We are in the midst of another war now. With far less censorship or as censorious a public, we are just as in the dark as then. The mystery of what really is happening in Iraq is the result of the dangers there, certainly, but also the result of timid and inadequate reporting by lazy, cowardly, greedy corporate media, and by a particular yet perennial wish to be spared those realities here in America. And I don't want to see those photos or read those accounts any more than anyone else does.
So it takes courage to get in our faces with it, and we again must rely on the New York Review of Books to tell us the truth. Michael Massing did so in a review of two new books and consideration of four others in a December issue. A major part of the mystery, as Massing knows and shows, is mystification. Some of it, as in Vietnam, is official misinformation, disinformation, secrecy and lying. But much of it, as in Vietnam, is in language. Including most particularly the abstractions that mask the realities of what warfare is doing to the Iraqi people and civilization, to Iraq itself, and to the Americans sent there with terrible weapons in their hands, ordered to do terrible deeds.

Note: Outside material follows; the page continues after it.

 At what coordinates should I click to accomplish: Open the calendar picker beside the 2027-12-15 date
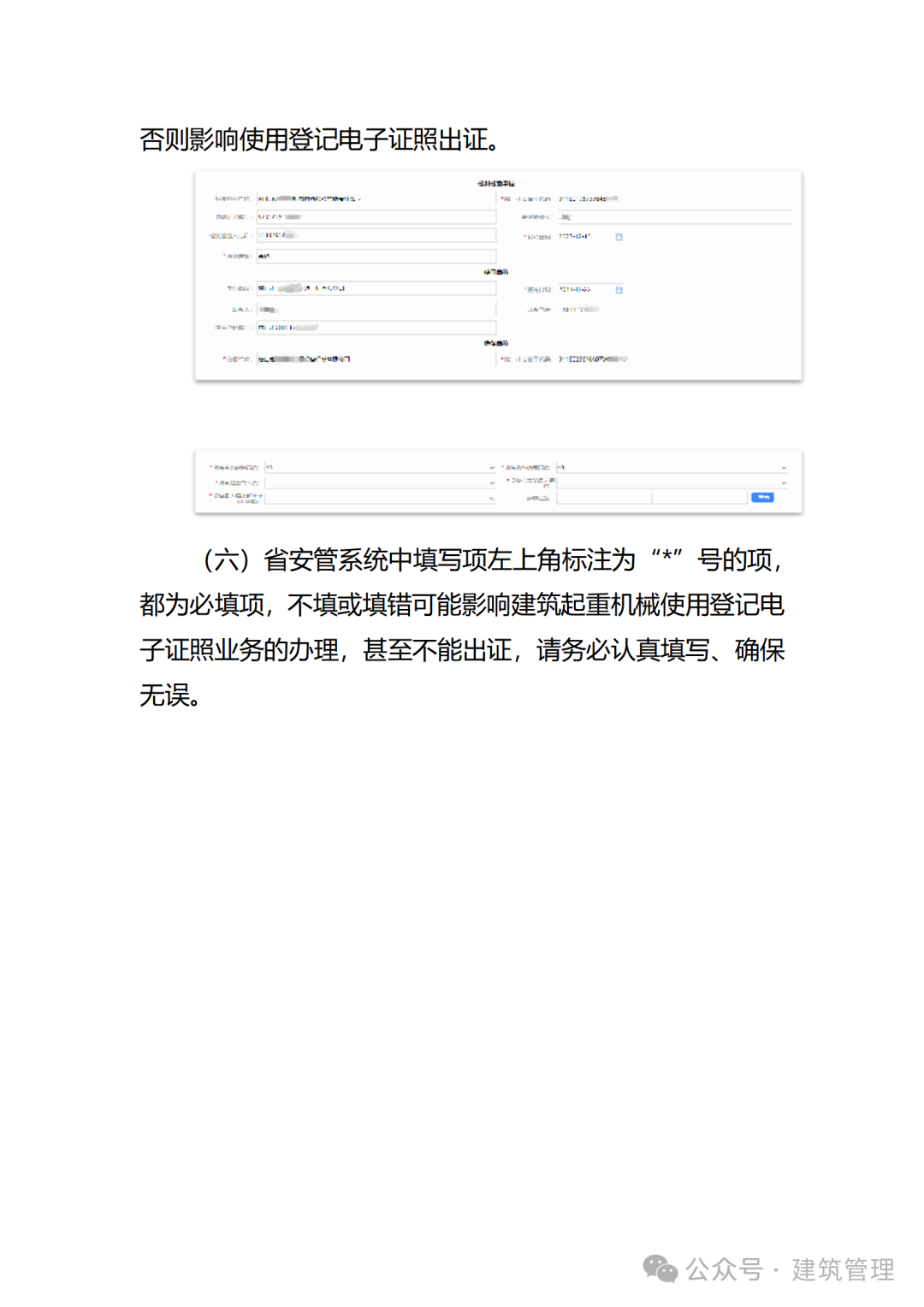click(x=619, y=237)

We have our particular abstractions now, bloodless yet aggressive, the language of Pentagon briefings, television reporting, and video games. That language is used in some of the books Massing mentions. For example: McElhiney realized he would have to fight in close quarters and destroy the Iraqi air defenses one at a time. Using 30mm guns and rockets, he took out the mosque...Covered by Cobras, the Marines headed north to the town from the western side of the Gharraf River, paralleling Highway 7. Craparotta's 3/1 moved up and...cleared the town.
But what "took out the mosque" and "cleared the town" means in human terms is left to some of the other on the ground accounts in other books:
We pass a bus, smashed and burned, with charred human remains sitting upright in some windows. There's a man in the road with no head and a dead little girl, too, about three or four, lying on her back. She's wearing a dress and has no legs.

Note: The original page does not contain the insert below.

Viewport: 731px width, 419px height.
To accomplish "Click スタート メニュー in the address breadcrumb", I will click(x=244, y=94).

Heading north, the Marines find themselves amid the palm trees and canals of the Fertile Crescent, but all around are signs of death. Along the highway are torched vehicles with "charred corpses nearby, occupants who crawled out and made it a few meters before expiring, with their grasping hands still smoldering." Lying beside one car is the mangled body of a small child, face down, whose clothes are too ripped to determine the gender.."

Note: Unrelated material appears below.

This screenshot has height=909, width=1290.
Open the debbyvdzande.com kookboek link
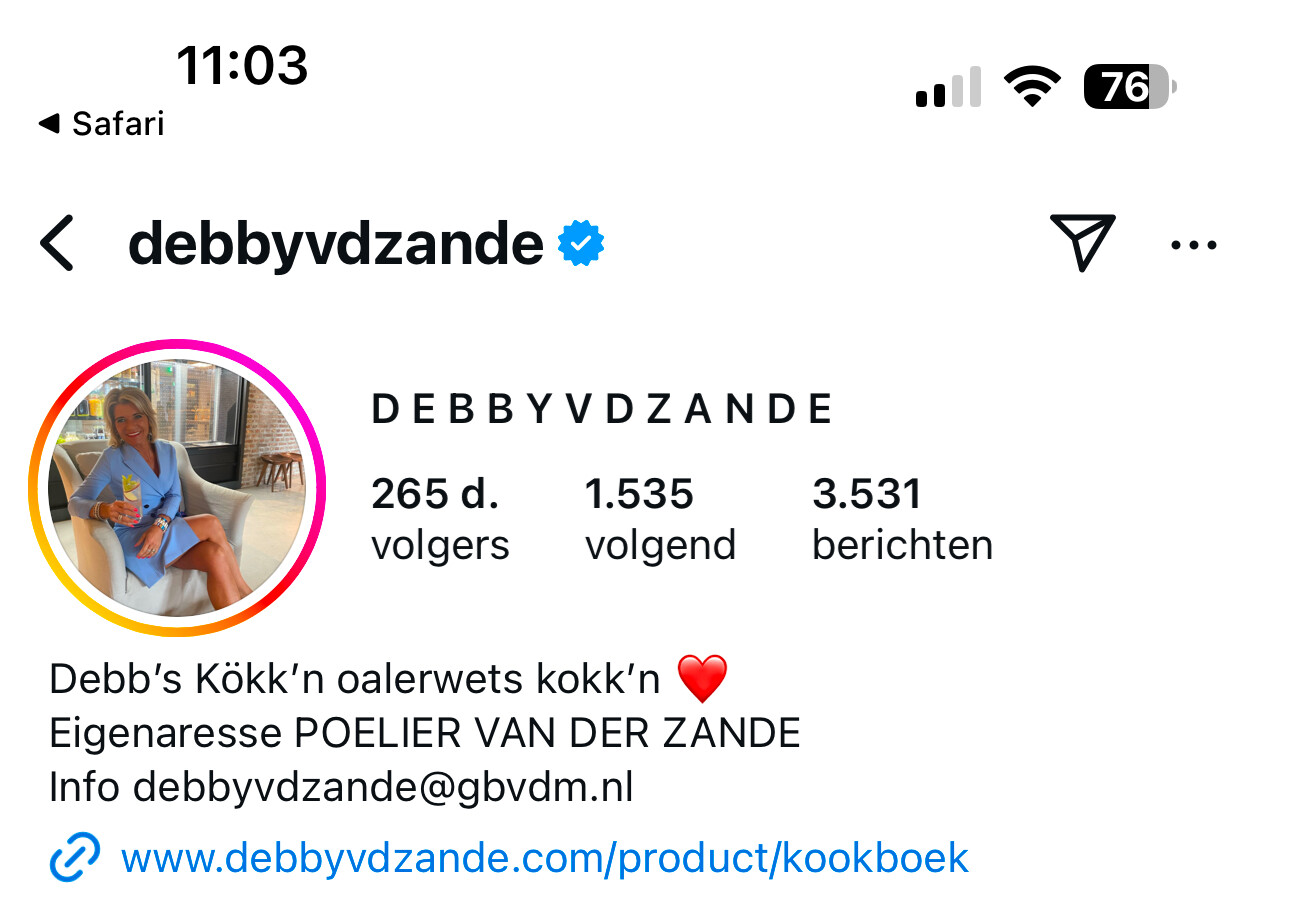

This brutality inevitably affects those who find themselves committing it, but new innocents are sent to do the same, because no one can face these realities, no one wants to be accused of being 'against the troops':
"After leaving the corps, Fick drifted. Combat, he realized, "had nearly unhinged me." Worst of all, he writes, were the "blanket accolades and thanks from people 'for what you guys did over there.' Thanks for what, I wanted to ask—shooting kids, cowering in terror behind a berm, dropping artillery on people's homes?"
Some of these books consider the effects of the machinery of war. For example, the "smart bombs" get all the publicity, but most of the damage in the initial invasion and more traditional battles is done by imprecise but highly destructive artillery fire. In the terrorist phase, the slaughter of innocent civilians by Americans with immense firepower is common. One Marine says of the civilians:
"They're worse off than the guys that are shooting at us. They don't even have a chance. Do you think people at home are going to see this—all these women and children we're killing? Fuck no. Back home they're glorifying this motherfucker, I guarantee you. Saying our president is a fucking hero for getting us into this bitch. He ain't even a real Texan."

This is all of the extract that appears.